Who are the journalism and media funders, why do they meet…and now what?
Today I’m in Oklahoma at the Ethics and Excellence in Journalism Foundation to meet with our informal journalism and media funders group. Because the event is at Ethics and Excellence, this meeting feels like a milestone. I’ll explain that, tell you who we are and why we meet and wonder out loud a bit about our future.
I came to Knight Foundation in June 2001 from The Freedom Forum, which was phasing out grant-making to focus on its successful news museum, the Newseum. Nonprofit journalism groups and j-schools were worried about “traditional journalism funding” drying up. I wanted to get a handle this, and recruited Vivian Vahlberg at the then-named McCormick Tribune Foundation and Roz Stark at the then-named Radio and Television News Directors Foundation because they’d held previous funders meetings.
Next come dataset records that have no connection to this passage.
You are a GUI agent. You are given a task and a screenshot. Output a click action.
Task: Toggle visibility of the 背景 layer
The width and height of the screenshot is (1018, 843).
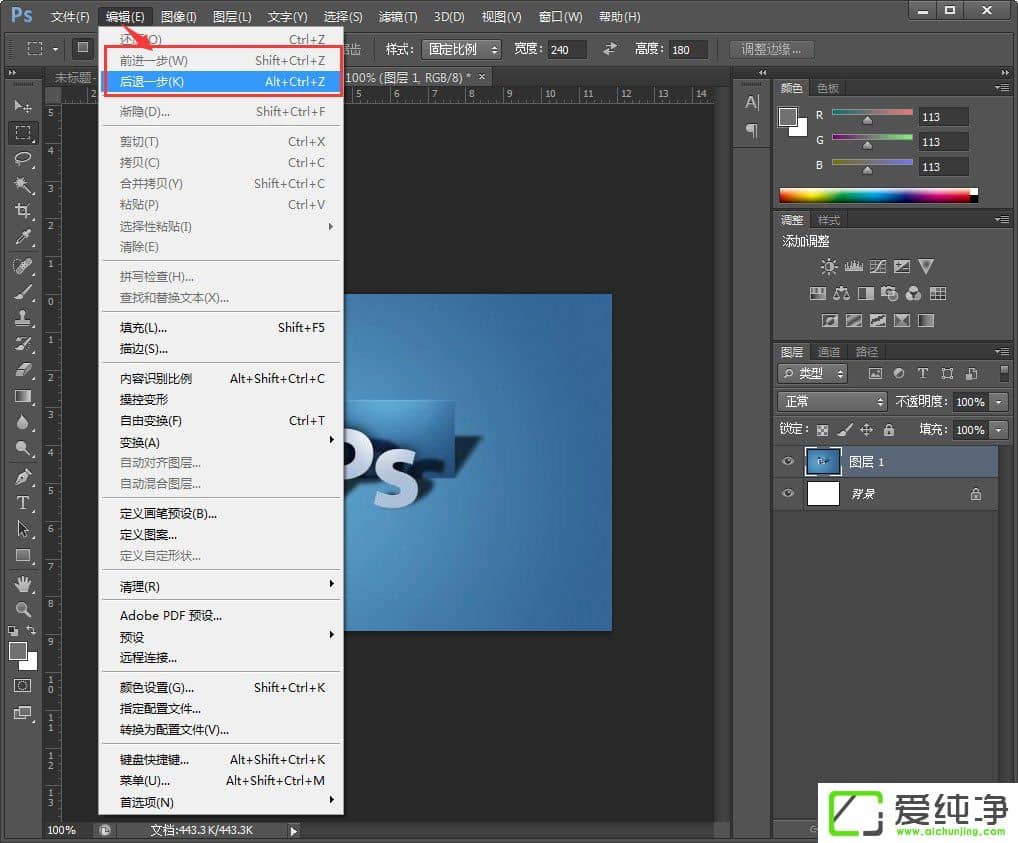click(x=788, y=494)
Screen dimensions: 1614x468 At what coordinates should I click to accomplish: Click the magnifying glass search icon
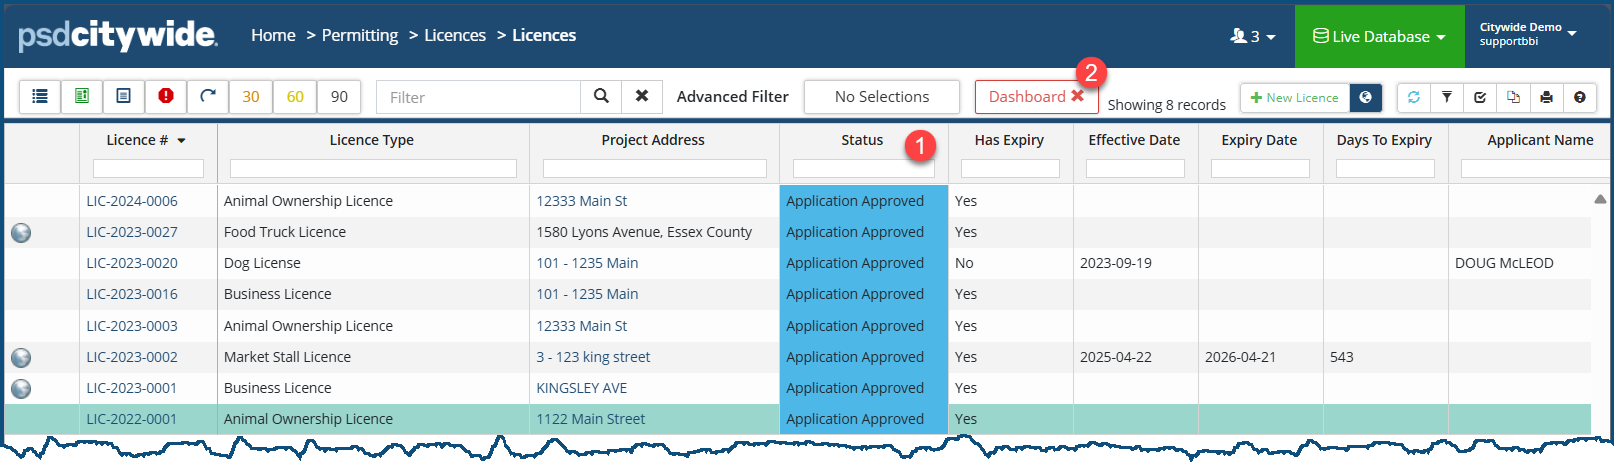click(601, 97)
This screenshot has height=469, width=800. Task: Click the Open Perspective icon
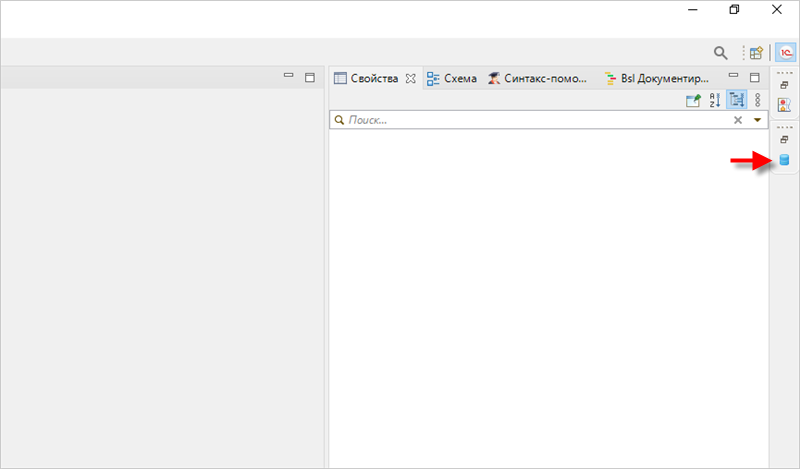756,53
That started our movable feast. It had no budget, no staff, and after a decade, it’s still going strong.
At first we only invited foundations with annual journalism investments of at least $5 million. Charles Overby came from the Freedom Forum; Jon Funabiki, from Ford Foundation; Gordana Jankovic, of the then-named Open Society Institute; Don Kimelman came from Pew Charitable Trusts, and Vivian and Roz. We met in Miami in January 2002. Hodding Carter, then Knight president, had OK’d a world-class facilitator, David Sibbet of Grove Communications in San Francisco, whom I knew from my Oakland Tribune days. As we talked, David drew a wall-sized graphic that recorded and focused our conversation.
Our goal, I wrote, was “to spark interest in collaborative projects” by sharing our plans. We discussed a lot: freedom of expression worldwide, the First Amendment and freedom of information, journalism quality, journalism education and training, news and newsroom diversity, creating greater public understanding of how and why good journalism matters and how technology was creating a new multimedia world. (Ten years later, events have changed but the issues haven’t.)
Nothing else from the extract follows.